Zion National Park, Utah. Voilà maintenant six heures et demi que vous progressez dans un décor lunaire entre les lèvres étroites de Paria Canyon lorsqu’au détour d’une colonne de grés rouge, vous êtes attiré par le glouglou d’un mince filet d’eau qui perle entre les rochers du sentier. De quoi refaire le plein de votre gourde.
Si on peut imaginer que l’eau qui filtre des entrailles de la terre sera pure comme neige, en sera-t-il de même du torrent qui traverse ce très bucolique pré à moutons dans les Pyrénées ?
Toutes les eaux trouvées dans la nature ne sont pas bonnes à boire, loin de là.
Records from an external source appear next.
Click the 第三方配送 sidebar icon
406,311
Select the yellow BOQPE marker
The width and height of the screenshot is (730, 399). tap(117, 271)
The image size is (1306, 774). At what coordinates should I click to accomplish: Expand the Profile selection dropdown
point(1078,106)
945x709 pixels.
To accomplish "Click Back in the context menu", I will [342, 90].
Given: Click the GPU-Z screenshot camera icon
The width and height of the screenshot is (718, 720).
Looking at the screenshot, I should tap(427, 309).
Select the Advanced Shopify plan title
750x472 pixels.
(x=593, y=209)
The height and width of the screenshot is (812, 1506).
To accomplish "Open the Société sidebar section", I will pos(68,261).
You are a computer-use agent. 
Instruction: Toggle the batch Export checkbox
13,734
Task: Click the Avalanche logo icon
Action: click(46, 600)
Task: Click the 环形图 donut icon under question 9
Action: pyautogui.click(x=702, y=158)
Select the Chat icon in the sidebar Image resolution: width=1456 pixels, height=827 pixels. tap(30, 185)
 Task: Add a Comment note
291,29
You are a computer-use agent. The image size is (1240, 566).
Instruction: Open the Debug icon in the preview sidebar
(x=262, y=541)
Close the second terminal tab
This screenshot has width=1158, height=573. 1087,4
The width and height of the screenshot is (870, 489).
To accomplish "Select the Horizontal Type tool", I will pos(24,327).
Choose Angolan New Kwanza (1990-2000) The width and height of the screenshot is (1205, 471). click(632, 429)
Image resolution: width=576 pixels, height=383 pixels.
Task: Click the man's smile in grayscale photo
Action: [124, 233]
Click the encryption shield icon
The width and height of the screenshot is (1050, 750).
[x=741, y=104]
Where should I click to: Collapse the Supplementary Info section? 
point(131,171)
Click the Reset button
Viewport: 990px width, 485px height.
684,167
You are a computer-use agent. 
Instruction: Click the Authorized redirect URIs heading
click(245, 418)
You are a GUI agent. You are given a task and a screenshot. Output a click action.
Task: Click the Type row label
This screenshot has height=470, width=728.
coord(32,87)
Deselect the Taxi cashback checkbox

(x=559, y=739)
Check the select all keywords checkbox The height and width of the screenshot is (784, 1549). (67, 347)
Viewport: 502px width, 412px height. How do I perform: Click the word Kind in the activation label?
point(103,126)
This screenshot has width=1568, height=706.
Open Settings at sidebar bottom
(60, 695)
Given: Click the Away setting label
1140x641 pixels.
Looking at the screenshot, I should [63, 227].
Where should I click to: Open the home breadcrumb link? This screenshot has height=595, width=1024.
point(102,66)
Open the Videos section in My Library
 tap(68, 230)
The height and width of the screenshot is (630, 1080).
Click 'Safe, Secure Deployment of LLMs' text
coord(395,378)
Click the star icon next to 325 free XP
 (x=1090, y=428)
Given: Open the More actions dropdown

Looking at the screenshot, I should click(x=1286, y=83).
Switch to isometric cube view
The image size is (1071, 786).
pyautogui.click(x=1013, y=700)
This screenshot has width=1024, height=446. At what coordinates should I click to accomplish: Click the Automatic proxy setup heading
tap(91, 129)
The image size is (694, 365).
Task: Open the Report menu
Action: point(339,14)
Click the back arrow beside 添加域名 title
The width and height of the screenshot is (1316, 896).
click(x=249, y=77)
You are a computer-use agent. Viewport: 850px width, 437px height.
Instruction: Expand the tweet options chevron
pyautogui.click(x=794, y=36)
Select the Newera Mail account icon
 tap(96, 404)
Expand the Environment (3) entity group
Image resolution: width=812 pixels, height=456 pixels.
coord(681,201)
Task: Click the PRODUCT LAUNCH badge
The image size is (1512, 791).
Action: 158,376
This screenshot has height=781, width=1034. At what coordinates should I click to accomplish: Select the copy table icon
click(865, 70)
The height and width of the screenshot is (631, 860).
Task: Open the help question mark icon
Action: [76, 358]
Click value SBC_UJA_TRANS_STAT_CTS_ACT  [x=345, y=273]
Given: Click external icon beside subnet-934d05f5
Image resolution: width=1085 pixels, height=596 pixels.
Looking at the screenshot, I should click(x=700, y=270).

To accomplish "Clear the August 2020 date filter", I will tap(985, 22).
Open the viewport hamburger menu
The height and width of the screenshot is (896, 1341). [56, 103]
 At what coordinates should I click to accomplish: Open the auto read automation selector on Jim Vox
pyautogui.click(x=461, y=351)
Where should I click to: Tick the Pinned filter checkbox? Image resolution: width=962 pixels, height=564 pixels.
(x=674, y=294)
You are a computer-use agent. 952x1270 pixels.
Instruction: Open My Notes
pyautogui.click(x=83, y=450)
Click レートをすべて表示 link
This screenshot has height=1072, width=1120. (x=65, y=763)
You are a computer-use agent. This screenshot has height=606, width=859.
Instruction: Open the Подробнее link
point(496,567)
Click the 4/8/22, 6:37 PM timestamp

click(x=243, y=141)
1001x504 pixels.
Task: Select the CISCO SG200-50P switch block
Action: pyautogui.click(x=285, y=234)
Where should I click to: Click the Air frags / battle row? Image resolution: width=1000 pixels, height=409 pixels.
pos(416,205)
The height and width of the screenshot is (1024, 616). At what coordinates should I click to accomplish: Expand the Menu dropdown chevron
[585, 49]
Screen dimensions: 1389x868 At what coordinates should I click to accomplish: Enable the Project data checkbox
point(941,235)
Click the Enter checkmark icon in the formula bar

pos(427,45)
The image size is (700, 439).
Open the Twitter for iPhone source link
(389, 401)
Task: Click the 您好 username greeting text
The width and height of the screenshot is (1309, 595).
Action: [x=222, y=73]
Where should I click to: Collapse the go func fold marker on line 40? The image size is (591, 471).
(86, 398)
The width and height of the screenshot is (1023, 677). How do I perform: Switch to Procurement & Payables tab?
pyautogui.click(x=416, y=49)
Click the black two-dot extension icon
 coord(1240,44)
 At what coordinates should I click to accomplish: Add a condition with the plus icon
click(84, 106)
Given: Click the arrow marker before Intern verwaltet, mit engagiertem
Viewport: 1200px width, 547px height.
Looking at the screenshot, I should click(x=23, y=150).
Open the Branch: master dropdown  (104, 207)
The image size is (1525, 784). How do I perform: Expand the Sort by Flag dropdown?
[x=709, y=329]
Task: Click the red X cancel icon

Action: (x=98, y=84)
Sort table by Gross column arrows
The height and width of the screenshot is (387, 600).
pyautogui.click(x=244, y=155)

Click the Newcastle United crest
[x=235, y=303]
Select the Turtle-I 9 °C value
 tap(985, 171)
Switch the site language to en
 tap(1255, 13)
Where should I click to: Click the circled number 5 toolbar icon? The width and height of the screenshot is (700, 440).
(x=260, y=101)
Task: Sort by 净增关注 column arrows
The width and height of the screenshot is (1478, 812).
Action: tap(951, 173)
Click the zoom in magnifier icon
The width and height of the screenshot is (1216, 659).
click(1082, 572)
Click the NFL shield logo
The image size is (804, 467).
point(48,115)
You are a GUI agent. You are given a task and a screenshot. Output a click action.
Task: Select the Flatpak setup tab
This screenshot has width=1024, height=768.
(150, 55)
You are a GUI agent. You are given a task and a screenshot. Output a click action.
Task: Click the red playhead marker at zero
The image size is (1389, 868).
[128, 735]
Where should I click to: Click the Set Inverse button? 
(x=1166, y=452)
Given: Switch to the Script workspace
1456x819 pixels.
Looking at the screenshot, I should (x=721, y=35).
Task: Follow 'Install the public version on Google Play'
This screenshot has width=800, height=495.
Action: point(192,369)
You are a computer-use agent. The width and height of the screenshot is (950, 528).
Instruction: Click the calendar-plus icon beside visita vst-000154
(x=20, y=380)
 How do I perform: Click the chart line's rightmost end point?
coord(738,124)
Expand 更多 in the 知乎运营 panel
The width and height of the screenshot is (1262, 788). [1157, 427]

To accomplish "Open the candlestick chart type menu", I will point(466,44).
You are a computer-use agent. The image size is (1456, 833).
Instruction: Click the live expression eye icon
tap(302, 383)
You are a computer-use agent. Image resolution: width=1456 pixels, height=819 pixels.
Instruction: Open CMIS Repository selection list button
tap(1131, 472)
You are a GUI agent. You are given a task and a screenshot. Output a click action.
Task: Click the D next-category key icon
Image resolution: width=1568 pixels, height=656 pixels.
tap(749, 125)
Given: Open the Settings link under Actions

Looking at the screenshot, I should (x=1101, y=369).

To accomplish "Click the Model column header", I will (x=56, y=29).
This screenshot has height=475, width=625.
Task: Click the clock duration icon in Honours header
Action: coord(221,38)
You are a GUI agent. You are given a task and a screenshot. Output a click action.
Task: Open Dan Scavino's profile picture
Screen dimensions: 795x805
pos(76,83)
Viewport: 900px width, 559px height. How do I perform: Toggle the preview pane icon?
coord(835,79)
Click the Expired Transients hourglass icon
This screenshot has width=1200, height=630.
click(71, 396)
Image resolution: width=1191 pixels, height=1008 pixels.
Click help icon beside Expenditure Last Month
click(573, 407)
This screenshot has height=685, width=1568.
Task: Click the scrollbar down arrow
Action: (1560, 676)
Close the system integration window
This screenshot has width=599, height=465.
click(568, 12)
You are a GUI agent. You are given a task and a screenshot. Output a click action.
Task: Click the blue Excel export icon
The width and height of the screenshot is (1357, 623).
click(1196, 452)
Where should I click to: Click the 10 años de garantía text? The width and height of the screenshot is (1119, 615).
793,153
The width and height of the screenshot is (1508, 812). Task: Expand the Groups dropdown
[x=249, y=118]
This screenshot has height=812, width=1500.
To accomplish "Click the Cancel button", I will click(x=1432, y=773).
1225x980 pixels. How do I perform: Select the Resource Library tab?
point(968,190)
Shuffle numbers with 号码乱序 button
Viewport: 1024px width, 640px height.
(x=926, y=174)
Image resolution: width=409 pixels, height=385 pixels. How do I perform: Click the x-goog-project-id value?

Même l’eau la plus limpide qui soit peut avoir été contaminée en amont ; 99% des agents contaminants que l’on retrouve dans l’eau sont invisibles à l’œil nu. Donc si vous ne portez dans votre sac banane ni microscope ni kit de test chimique, filtrer et purifier l’eau peut s’avérer fort utile.
Si vous n’êtes pas sûr de la qualité de l’eau, purifiez ! Filtration ou purification, ébullition, désinfection chimique, rayonnement UV… les solutions pour fabriquer de l’eau potable en pleine nature sont nombreuses et variées.
Parasites et bactéries qui vivent dans l’eau
Les contaminants que l’on retrouve dans l’eau peuvent être de multiples natures.
Les contaminants biologiques
Ils sont de plusieurs sortes :
- les parasites protozoaires : ce sont des micro-organismes comme le giardia et le cryptosporidium, souvent d’origine animale ou humaine, transmis par voie fécale-orale
- les bactéries Salmonella, Coliforme ou Escherichia coli (ou E coli) sont présentes dans une eau qui a été contaminée en amont par des déjections animales ou humaines
- certaines eaux peuvent également contenir des virus (hépatite A ou E, légionellose, dengue…) qui attendent un hôte sur lequel se développer
Les contaminants chimiques
En aval d’activités humaines (industrie, agriculture…), l’eau peut contenir des contaminants dits chimiques comme des pesticides, des nitrates ou encore des métaux lourds. Certaines eaux de montagnes peuvent aussi avoir une teneur très élevée en minéraux, et donc être toxiques.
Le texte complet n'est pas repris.